ÉNONCÉ 1:
Recopiez le passage du portrait de Khalifa Sall depuis « Malgré les nombreux » jusqu'à « de ses collaborateurs. » inclus, en changeant « médias » en « journaux ».
ÉNONCÉ 2:
Répondez à ces questions d'après le portrait de Khalifa Sall.
(a) Comment s'appelle sa formation politique ?
(b) Dans quelle ville est-il né ?
(c) En quelle année a-t-il obtenu sa maîtrise en droit constitutionnel ?
ÉNONCÉ 3:
Prolongez le portrait de Khalifa Sall à partir de sa dernière phrase.

Le sous-estimer, c’est le méconnaitre. Sous ses airs d’homme lisse et affable, se cache une véritable figure politique.
Pas besoin d’arpenter les différentes contrées du Sénégal, Khalifa Ababacar Sall semble faire l’unanimité, il est apprécié pour son « calme », « sa politesse », « son esprit d’ouverture » et sa « capacité de dépassement » entre autres. Et pourtant, depuis que sa formation politique Taxawu Sénégal a répondu à l’appel au dialogue national, certains le traitent de « traitre ». Une qualification somme toute paradoxale, sourit un membre de son entourage qui demeure persuader « même la constance attise parfois les jalousies ». Que faire, se demande-t-il, avant de servir lui-même la réponse : « continuer et demeurer constant ».
Malgré les nombreux procès d’intentions dont il est victime, Khalifa Sall s’interdit de juger les autres et accepte volontiers, à la fois leur choix et orientations politiques. Ce qu’ils semblent, lui refuser en retour. « Il ne juge personne et se montre ouvert envers tous. Ces ombres furtives qui viennent à la nuit tombée, prendre conseil, redescendent tête baissée, pour ensuite aller l’attaquer, quelques jours plus tard, dans les médias. Ceux qui ne savent plus où donner de la tête, perdus dans les dédales de la réalité politique. Et tous ceux qu’on pourrait qualifier d’immatures, chacun a une place dans le cœur de Khalifa », confie un de ses collaborateurs.
En résumé, Khalifa Sall passe pour une sorte de mur de lamentations où on vient se confier quand tout va mal, pour ensuite se permettre de l’attaqueur, car sachant parfaitement qu’il ne vous en voudra pas. Faiblesse ? Non, confesse, son collaborateur qui parle plutôt de force. « Quelqu’un qui aspire à diriger doit savoir comprendre, tout le monde, en ayant toujours cette capacité de discernement et non de jugement », relève-t-il.
Khalifa Sall natif de Louga dans la zone nord du Sénégal a grandi à Dakar dans le quartier de Grand Yoff. Il a fréquenté l’école primaire Mor Fall. Il obtient baccalauréat, au Lycée Blaise Diagne vers la fin des années 1970. Il s’inscrit à la faculté des lettres au département d’histoire et de géographie à l’université Cheikh Anta Diop de Dakar. Entre-temps, il a enseigné comme professeur d’histoire-géographie de 1981 à 1982. En 1983, il obtient une maîtrise d’histoire, puis une maîtrise en droit constitutionnel, en 1987.

DONNÉES FOURNIES:
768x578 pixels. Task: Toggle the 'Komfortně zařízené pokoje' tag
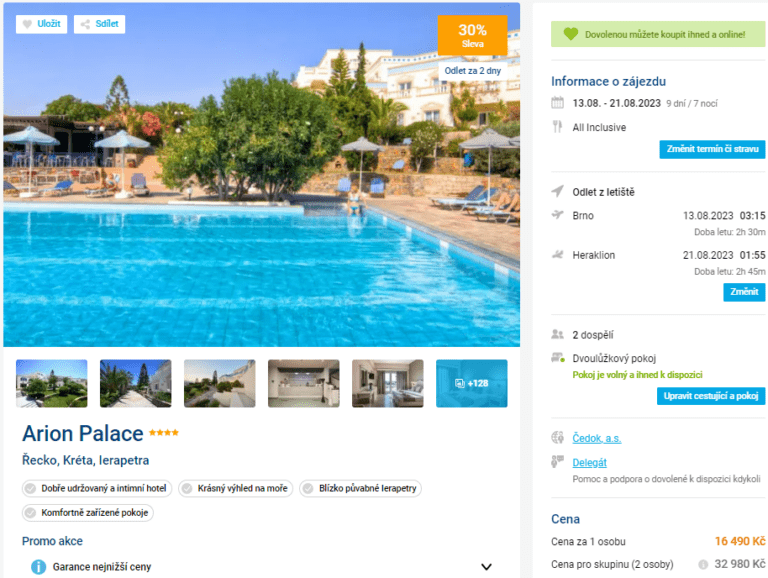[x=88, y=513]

...

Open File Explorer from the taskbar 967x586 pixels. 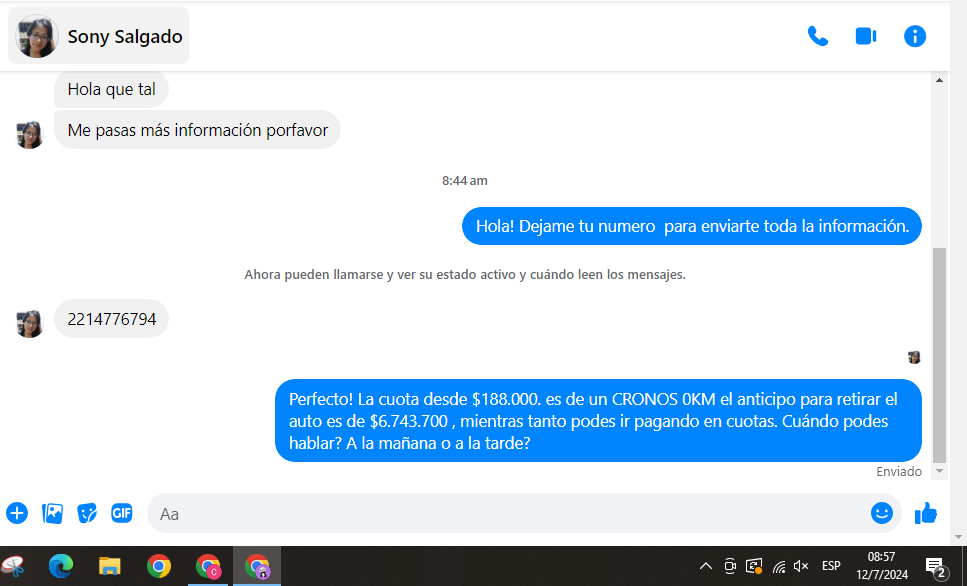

RÉPONSE RÉDIGÉE 1:
Malgré les nombreux procès d’intentions dont il est victime, Khalifa Sall s’interdit de juger les autres et accepte volontiers, à la fois leur choix et orientations politiques. Ce qu’ils semblent, lui refuser en retour. « Il ne juge personne et se montre ouvert envers tous. Ces ombres furtives qui viennent à la nuit tombée, prendre conseil, redescendent tête baissée, pour ensuite aller l’attaquer, quelques jours plus tard, dans les journaux. Ceux qui ne savent plus où donner de la tête, perdus dans les dédales de la réalité politique. Et tous ceux qu’on pourrait qualifier d’immatures, chacun a une place dans le cœur de Khalifa », confie un de ses collaborateurs.

RÉPONSE RÉDIGÉE 2:
(a) Taxawu Sénégal.
(b) À Louga.
(c) En 1987.

RÉPONSE RÉDIGÉE 3:
Sous ses dehors lisses et affables, se cache un homme d’actions qui a toujours su aller, à la conquête de ses combats politiques. Son parcours est très éloquent à cet égard.
Khalifa Ababacar Sall a été le plus jeune représentant du peuple. Époque qui coïncide avec une présence imposante de l’opposition, dirigée en cette année 1983, par Me Abdoulaye Wade. Il conservera ce poste de député, jusqu’en 1993, année où il rejoint l’attelage gouvernemental du président Abdou Diouf. A l’époque, il fallait batailler ferme pour exister. Les acteurs politiques étaient respectés, pour leur assise intellectuelle, leur plus-value politique et leur courage sans faille. N’était certainement pas député qui le veut. Khalifa Ababacar Sall, malgré son jeune âge marquera la législature, d’une empreinte indélébile. Sa capacité à se familiariser des dossiers lui vaudra une promotion. Il sera nommé ministre chargé des Relations avec les Assemblées. En 1998, il devient ministre du Commerce du dernier gouvernement du régime socialiste.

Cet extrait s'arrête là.